My question is do you guys think this is a good way of learning JJ? It is not through a formal dojo, but through mostly improvised training. We do play "games" aka drills...limited position sparring, guard passing etc...I found out that I have a passion for JJ and I am thinking about it during work and odd times...I really love it and eventually get a black belt no matter how long it takes. So is it wise for me to continue this route, or should I try to seek out a formal dojo.
PS. I also found another "gym" very similar to this. Except they do JJ with no GI, and they also do full contact sparring (MMA rules). Again no real sensei just students teaching students. I am once again wondering if this is a good way to learn these martial arts. I have been doing this for 5 months now. 2-3 hours a day 4 times a week.
Last edited by sharpacid; 3/02/2007 1:38pm at .
Posted On:3/02/2007 2:14pm
Style: BJJ - Homeland Security
Seek formal training immediately, regardless of whether you have any previous grappling background.
Posted On:3/02/2007 2:33pm
So you are saying sparring and technique training in an unstructured environment (just because there is no sensei, does not not mean there are no highly experienced people there) is ineffective??? Care to elaborate why...
I am just curious why you think this. What types of programs do conventional Jiu Jitsu dojos offer??
Thanks in advance.
I am a Ninja bitches!! Deal with it
Posted On:3/02/2007 2:38pm
Style: Improv comedy
You can teach yourself how to play the guitar, and if you're a prodigy you can become good. But most people need lessons
Same thing with martial arts.
Posted On:3/02/2007 2:43pm
The thing is Im not teaching myself....
Other people with lots of years of experience are, they are not black belts, but nonetheless....
Can someone with formal training describe what the Jui Jitsu program in a dojo is like? I am really curious and want to find out more information in order to persue this route. Thanks guys.
Posted On:3/02/2007 2:44pm
Style: TKD BJJ
If there is no nearby school with quality instructors that you can learn from, then what you're doing now is "effective" in that it's better than nothing. But a good school is more than just having a great instructor - it's about having the depth and breadth of students around that you can roll with and practice/experiment. When you get a bunch of people at different skill levels consistently being available for you to train with, and add on top of that a defined curriculum, you'll see your training take off. I find it hard to believe that your club, as disorganized as it is, can offer that to you.

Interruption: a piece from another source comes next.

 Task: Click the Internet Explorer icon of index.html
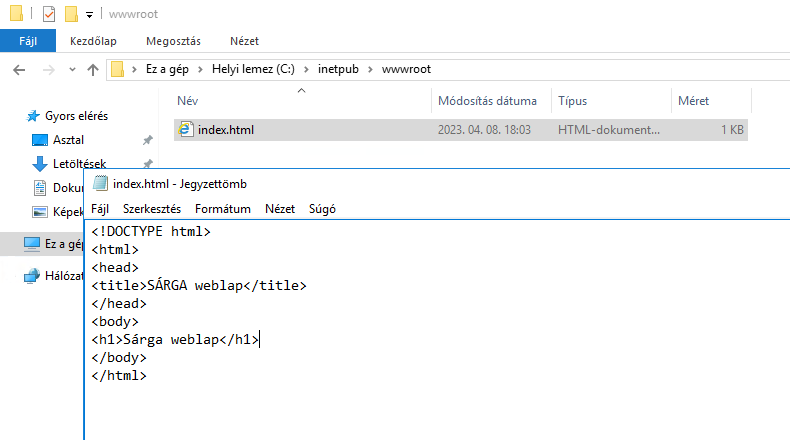click(184, 130)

Posted On:3/02/2007 2:49pm
For example, I try to spend at least 40% of my rolling time with senior people so that I can a) get tooled, b) ask questions on what I did wrong, and c) practice defense against very tight offense.
The rest of the time I split between people who are my level, so that I can go more all out and test my game, and people less experienced so that I can take more risks and experiment more.
Added to this, I mix the sizes/weights of the people I roll with...sometimes > 200lbs, sometimes my weight, sometimes lighter. My school has enough people that I can experience all of this.
Some of the people who show up at your club may be experienced, but are there enough of them that you can get breadth of experience? BJJ, ultimately, is about learning through experience.
Posted On:3/02/2007 2:55pm
I still go back to the music analogy. It's like a jam session where you can pick up licks.
You can learn to play guitar, but you lack methodology and fundementals and are going to be a hack.
Many people are happy being a hack
hack guitar players are fun at parties
If you want to get really good you have to pay for quality lessons.
At best you'll only ever become a talented hack.
Not that there's anything wrong with that.
Posted On:3/02/2007 2:57pm
Thanks for your reply weechy. Yeah the problem is not the amount and the variety of students I can roll with (there are quite a few of various skill levels), but more or less that there is no cirriculum at all. This is why I would like to know what kind of a cirriculum exists in a structured school.
Posted On:3/02/2007 3:19pm
That sounds like it would be an awesome place to practice the things you learn in class.